Directed by James Foley
Starring Jamie Dornan, Dakota Johnson, Kim Basinger
I’m not entirely sure when I offended every muse of cinema, theatre, and writing, but apparently I did. For my sins they have sent Fifty Shades Darker, and it is certainly harsh and cruel punishment. I apologise to fans of the book here, and to the film series – I’m definitely not the target demographic, and that will have some impact here as we fall into the standard cliché of a critic bagging this series. Sorry, but it’s just an awful film.
After a disastrous first attempt at a relationship with the mysterious Christian Grey (Jamie Dornan), Ana (Dakota Johnson) has moved on with her life. Working as an assistant at a publishing company, she is proving her value, even if her boss may have alternative motives. When her former billionaire lover (and bondage enthusiast) Christian Grey re-enters her life, it is thrown into chaos. He has realised how precious she is to him, and seeks to re-establish the relationship through a second contract.

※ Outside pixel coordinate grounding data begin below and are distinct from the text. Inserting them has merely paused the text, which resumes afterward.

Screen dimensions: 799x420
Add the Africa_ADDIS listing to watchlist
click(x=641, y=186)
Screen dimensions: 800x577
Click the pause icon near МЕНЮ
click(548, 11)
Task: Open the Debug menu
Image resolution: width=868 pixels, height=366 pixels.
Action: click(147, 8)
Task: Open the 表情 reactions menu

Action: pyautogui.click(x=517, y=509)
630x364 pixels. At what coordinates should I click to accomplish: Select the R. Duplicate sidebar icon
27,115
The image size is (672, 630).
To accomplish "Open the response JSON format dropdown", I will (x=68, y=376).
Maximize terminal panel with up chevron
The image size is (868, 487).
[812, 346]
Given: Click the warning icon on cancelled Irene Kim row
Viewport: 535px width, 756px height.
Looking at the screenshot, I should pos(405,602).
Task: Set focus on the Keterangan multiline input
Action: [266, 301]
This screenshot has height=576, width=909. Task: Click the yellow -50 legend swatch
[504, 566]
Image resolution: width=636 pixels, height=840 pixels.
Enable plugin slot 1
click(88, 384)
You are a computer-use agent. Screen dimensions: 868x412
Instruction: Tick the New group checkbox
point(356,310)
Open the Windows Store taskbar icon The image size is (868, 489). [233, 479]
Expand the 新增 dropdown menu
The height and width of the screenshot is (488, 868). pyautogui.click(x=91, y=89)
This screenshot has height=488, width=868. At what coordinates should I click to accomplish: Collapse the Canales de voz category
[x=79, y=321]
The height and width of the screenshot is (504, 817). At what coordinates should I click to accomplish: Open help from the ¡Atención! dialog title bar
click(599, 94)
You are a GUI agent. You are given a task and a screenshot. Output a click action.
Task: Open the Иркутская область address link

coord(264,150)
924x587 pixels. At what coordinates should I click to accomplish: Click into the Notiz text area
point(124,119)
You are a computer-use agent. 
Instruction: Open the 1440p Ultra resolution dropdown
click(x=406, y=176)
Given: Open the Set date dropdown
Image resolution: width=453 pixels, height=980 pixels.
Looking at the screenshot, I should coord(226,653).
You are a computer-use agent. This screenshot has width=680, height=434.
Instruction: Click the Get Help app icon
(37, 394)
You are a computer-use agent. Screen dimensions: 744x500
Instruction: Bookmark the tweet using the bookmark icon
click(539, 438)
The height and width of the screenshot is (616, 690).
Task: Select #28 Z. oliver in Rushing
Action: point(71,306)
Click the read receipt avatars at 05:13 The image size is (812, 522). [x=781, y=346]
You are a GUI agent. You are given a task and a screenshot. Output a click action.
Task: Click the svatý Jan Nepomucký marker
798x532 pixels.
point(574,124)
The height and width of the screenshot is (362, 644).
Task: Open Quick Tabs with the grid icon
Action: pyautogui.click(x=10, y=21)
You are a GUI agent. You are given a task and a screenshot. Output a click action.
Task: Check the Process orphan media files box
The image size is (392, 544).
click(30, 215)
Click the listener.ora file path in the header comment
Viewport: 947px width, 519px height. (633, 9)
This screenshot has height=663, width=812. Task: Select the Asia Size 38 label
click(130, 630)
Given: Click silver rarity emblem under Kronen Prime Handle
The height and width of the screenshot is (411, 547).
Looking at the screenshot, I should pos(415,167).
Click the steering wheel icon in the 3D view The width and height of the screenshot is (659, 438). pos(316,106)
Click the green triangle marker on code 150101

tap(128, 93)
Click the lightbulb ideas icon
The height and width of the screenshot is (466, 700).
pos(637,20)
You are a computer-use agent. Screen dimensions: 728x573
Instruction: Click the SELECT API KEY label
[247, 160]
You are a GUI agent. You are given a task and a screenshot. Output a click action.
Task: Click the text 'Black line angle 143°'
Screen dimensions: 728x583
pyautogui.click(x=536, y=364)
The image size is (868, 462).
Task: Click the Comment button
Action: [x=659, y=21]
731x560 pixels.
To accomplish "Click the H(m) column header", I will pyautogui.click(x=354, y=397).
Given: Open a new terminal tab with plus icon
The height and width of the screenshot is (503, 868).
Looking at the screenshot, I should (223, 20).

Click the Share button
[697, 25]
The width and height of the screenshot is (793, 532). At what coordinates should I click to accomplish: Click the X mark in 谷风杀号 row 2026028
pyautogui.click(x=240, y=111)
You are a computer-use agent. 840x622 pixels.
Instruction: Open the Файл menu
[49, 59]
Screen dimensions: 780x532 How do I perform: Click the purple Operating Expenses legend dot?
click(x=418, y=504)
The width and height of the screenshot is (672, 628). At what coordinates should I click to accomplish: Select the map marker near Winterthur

The sequel to E L James’ best-selling novel 50 Shades Of Grey (and the subsequent 2015 film adaptation) hits the cinemas with a squelch. Here character development, continuity, dramatic tension all don’t matter a damn. It’s stunning what a badly written script this actually is. Case in point, one scene is a helicopter crash involving Christian Grey. This unites Ana with the Grey family, and is a scene with the possibility of tension and character dynamics, as they bond over a shared concern for a loved one – then Christian walks in the door just a little dirtier for the adventure. Elapsed time, maybe 3 minutes. It is a wasted opportunity to explore the characters, their motivation and dreams, and build dramatic tension. Worse still, this is just one of many, as Fifty Shades throws a plethora of under-cooked elements at the wall, while developing none. It is like a young child telling a story, with the constant refrain of “and then this happened”, save someone paid James handsomely for the effort.
Maybe that’s not what this tale is about, maybe it’s just an erotic romance? Well, it’s hard to imagine a worse suited couple. It’s difficult to hear the dialogue (which is actually a blessing) with the continuous sound of alarm bells ringing in your head every time you see this partnership. The power and experience differential between the two characters is staggering, with the favour going to the billionaire, sadist, control freak, with a mother fixation. It may be fantasy, but that can’t be a healthy relationship.
True it is said that Anna is special, but it’s difficult to see any proof of this besides the constant repetition of this by minor characters. Although that is not entirely the fault of the script. Johnson and Dornan look perpetually bored, walking through the film as if the craft service table was loaded with Diazepam. Somehow they violate the rules of static electricity, because after hours of rubbing up on carpet and sheets, they are incapable of creating the slightest spark.
Even the eroticism is fairly stale. Other than their realisation that there are interior designers hired to create bondage rooms, there is nothing here that is new or shocking. Given the series’ reputation, this is all rather vanilla. Which may be the worse thing this film has to offer. Stripped of that titillation, every other fault is displayed in sharp contrast. This leaves a product that is not only bad, but worse still – dull.
The film series that tries to convince you that B/D stands for “beige disappointment”, 50 Shades Darker manages to completely drain the passion out of a room. Woeful.